Bourdieu argumenta que “o poder simbólico não se impõe pela força bruta, mas pela aceitação tácita da sua legitimidade” (Bourdieu, 1989). Assim, a população, ao consumir repetidamente essa narrativa, acaba por naturalizar a exclusão de outros protagonistas da independência, perpetuando a versão oficial da história.
Poder e Discurso: Quem Controla a História Controla o Futuro
Para Michel Foucault (1977), o poder não está apenas nas instituições políticas, mas também nos discursos que definem o que é considerado verdade. O governo, ao excluir determinadas figuras históricas, não está apenas negando-lhes reconhecimento, mas também estabelecendo quem tem o direito de ser lembrado e quem será apagado da memória oficial do Estado.
Foucault argumenta que “o poder produz saber” (Foucault, 1977), ou seja, quem controla os discursos históricos tem o poder de moldar a identidade nacional. Ao narrar a história da independência sem a presença de Holden Roberto e Jonas Savimbi, o governo não está apenas a relembrar o passado, mas a reescrevê-lo de forma selectiva, garantindo que apenas determinados protagonistas sejam reconhecidos e celebrados.

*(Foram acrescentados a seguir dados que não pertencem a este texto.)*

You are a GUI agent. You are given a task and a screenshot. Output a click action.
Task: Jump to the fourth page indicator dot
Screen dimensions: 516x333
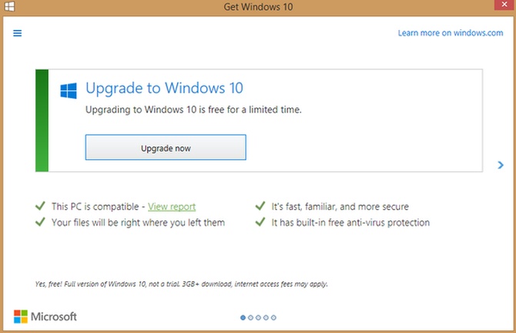[266, 317]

O Controlo da Agenda Política e a Exclusão da Memória Colectiva
Uma outra abordagem relevante é a teoria do poder estrutural e ideológico, proposta por Steven Lukes (2005). Lukes destaca que o poder manifesta-se em três dimensões:
1. O poder decisório – Quem toma as decisões políticas?
2. O poder estrutural – Quem define as regras do jogo?

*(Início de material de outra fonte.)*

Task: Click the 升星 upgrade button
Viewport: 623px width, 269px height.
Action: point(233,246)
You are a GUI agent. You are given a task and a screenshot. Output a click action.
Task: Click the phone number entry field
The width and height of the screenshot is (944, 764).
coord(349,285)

3. O poder ideológico – Quem controla o que pode ou não ser discutido?
A decisão do MPLA de não homenagear figuras da oposição reflete essa terceira dimensão do poder. Ao definir quais memórias são legítimas e quais devem ser apagadas, o governo restringe o debate público e molda a identidade colectiva do país.
Este tipo de exclusão histórica não ocorre apenas em Angola. Diversos regimes políticos ao longo da história manipularam a memória colectiva para reforçar a sua legitimidade. Desde a União Soviética, que apagava figuras políticas das fotografias oficiais, até governos autoritários na América Latina que reescreviam a história dos movimentos de resistência, a gestão da memória tem sido uma ferramenta essencial de dominação política.

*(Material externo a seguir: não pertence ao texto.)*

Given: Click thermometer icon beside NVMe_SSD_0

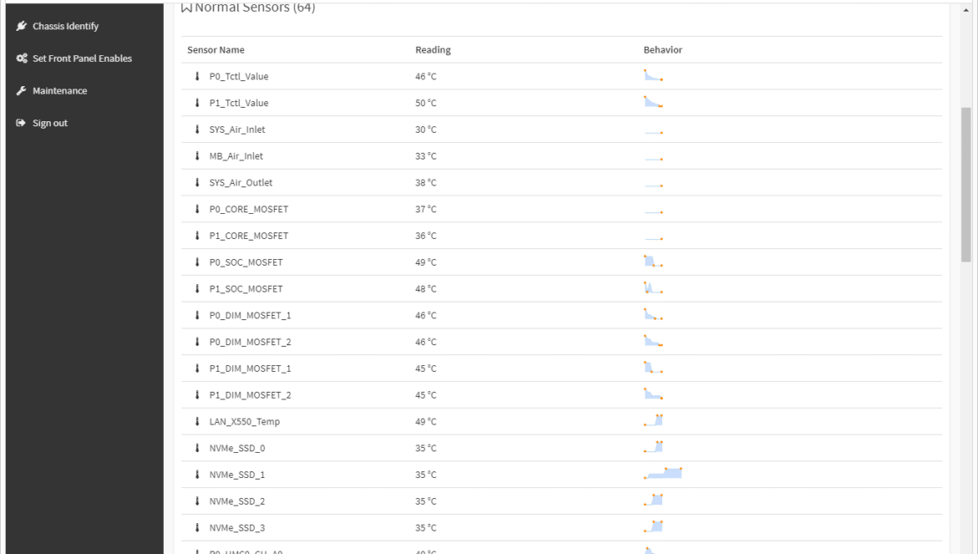Looking at the screenshot, I should [x=197, y=448].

Conclusão: A Luta Pela Verdade e Pela Memória
A exclusão de Holden Roberto e Jonas Savimbi das homenagens pelos 50 anos da independência não é apenas uma escolha política, mas um mecanismo de exercício do poder simbólico e ideológico. Como demonstram as teorias de Weber, Gramsci, Foucault, Bourdieu e Lukes, o poder não se manifesta apenas na força do Estado, mas também na capacidade de definir a história, controlar a narrativa pública e estruturar a memória colectiva de uma nação.
Se Angola deseja avançar para um processo genuíno de reconciliação nacional e fortalecimento da sua democracia, é essencial que o reconhecimento da luta pela independência seja plural e inclusivo. A independência do país foi conquistada por múltiplos actores políticos e militares, e qualquer tentativa de reduzir essa luta a um único protagonista representa uma distorção da verdade histórica.
A disputa pelo passado continua a ser uma disputa pelo presente e pelo futuro. Num contexto onde a juventude angolana cada vez mais questiona as versões oficiais da história, a construção de uma memória colectiva baseada na verdade e na inclusão poderá ser um passo fundamental para a consolidação da democracia e do desenvolvimento nacional.